Clean the evaporator coil — In some cases, the coil may need nothing more than a wipe down with a microfiber towel and maybe a soft bristle brush. Sometimes, the coil will be dirty enough that a deep cleaning will be required. This is when we use a bib cleaning system, like the Rectorseal Desolv™ kit, to clean the coil in place without making a mess.

The bib is installed to catch water and dirt and funnel it down to a bucket below. You then use a pump sprayer and a mild cleaner to wash and rinse the coil.

Test the system — Checking the operation of a ductless system is much like a ducted system but with some key differences. First, the charge on a ductless system is dialed in down to the ounce — if you are going to connect to a refrigerant circuit, we suggest doing so with hoseless probes instead of a full gauge manifold to reduce losses. But first, ask yourself the question: Before connecting gauges, what do I expect to find by measuring pressures?

On a ductless system, the metering device is often an electronic expansion valve (EEV) inside the condensing unit, which means there is no liquid line outside of the condensing unit and often only one pressure test port. Couple this with inverter-driven compressors, variable-speed condenser fans, and blowers, and it can be difficult for techs to know what pressures/temperatures to expect using typical strategies.

Most manufacturers will tell you the only way to properly check the charge is to weigh the refrigerant in and out. For installation and major repairs, this works well, but for maintenance, this isn’t always practical. I advise checking the system without the use of a gauge manifold during maintenance and, instead, checking fan coil discharge air temperature, suction line temperature, and verifying the delivered capacity when possible.

If you do plan to connect, keep in mind that many ductless manufacturers use 5/16-inch size refrigerant access ports that will require an adapter to work with your standard ¼-inch hoses.

First, allow the system to run at least 15 minutes, and make sure the condenser coil is dry.

The outdoor suction line temperature for a properly operating ductless system in cooling mode at near Air-Conditioning, Heating & Refrigeration Institute (AHRI) conditions (80°F indoor and 95° outdoor dry bulb at 50 percent relative humidity) will usually be 20° to 30° below the indoor temperature.

The evaporator discharge air temperature should generally be 40° to 50° during cooling mode at AHRI and comfort cooling conditions and 110° to 130° during heating mode at AHRI heating conditions (70° indoor and 47° outdoor dry bulb). This means that traditional rules of thumb like 20° delta T don’t work well with ductless systems, where you can measure a 25° to 30° delta T regularly, especially during high-load conditions.

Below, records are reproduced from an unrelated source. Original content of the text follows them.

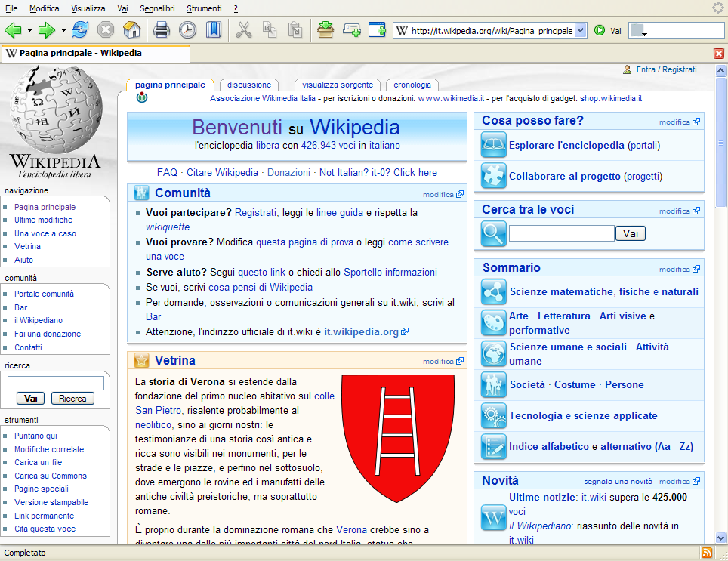Go to the home page icon

132,30
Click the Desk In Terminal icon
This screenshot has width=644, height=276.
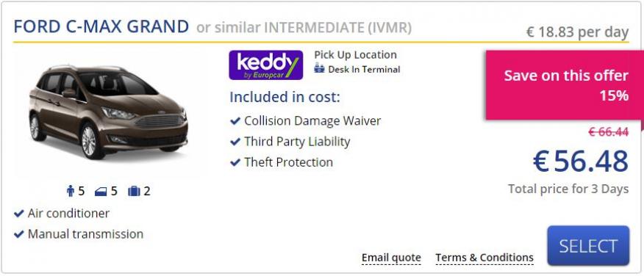pos(319,68)
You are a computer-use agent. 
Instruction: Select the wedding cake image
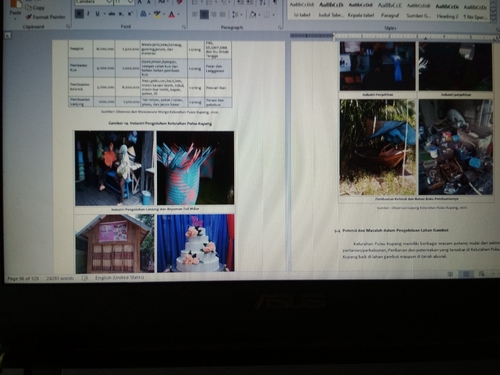coord(196,243)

These are only guidelines and can vary from system to system. When you want a more detailed look at system performance, you can confirm the actual delivered Btus against the manufacturers’ specifications.

First, set the desired temperature well below room temperature (or above in heat mode) and then set the airflow to the highest manual setting.

Use two thermo-hygrometer (a.k.a humidity) probes — one in the intake and one in the discharge air — to calculate input and output wet bulb and dry bulb temps. Many wireless probes will automatically calculate the delivered capacity that can then be checked against manufacturer data. Be careful not to insert a temperature probe into the spinning blower wheel, or you will have a shredded probe and wheel.

If you don’t have an app-based humidity probe, you simply convert wet bulb temperature to enthalpy (h), subtract the lower enthalpy from the higher enthalpy, and then use this calculation:

Delta h x cfm x 4.5 = Operating Btuh transfer

By utilizing manufacturer data compared to actual delivered capacity, you can confirm whether or not the system is delivering the desired capacity.

These cleaning and testing methods will ensure the system is functioning to full maximum energy efficiency and capacity. This process generally takes two hours to complete. It may not be cost-effective for customers to complete twice per year, but even once per year can be enough to prevent breakdowns and keep the air fresh.